━━━━━ DATASET ENTRIES
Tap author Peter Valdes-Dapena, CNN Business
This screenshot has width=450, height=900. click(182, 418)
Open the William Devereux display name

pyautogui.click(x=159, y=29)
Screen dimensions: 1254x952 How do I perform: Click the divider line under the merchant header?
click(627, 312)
━━━━━━━━━━
━━━━━ DATASET ENTRIES
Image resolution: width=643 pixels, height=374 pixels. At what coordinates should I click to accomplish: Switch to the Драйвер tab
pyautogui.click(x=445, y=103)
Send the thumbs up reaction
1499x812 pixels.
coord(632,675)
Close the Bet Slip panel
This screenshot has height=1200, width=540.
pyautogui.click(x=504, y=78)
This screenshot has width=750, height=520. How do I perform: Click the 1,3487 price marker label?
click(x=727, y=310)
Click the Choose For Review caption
━━━━━━━━━━
_EXERCISE GOAL:_
Copy, exactly and only, the lines above that begin with the one containing "This screenshot has width=750, height=520." and finish with the one containing "Click the Choose For Review caption".

_ANSWER SECTION:_
This screenshot has width=750, height=520. How do I perform: Click the 1,3487 price marker label?
click(x=727, y=310)
Click the Choose For Review caption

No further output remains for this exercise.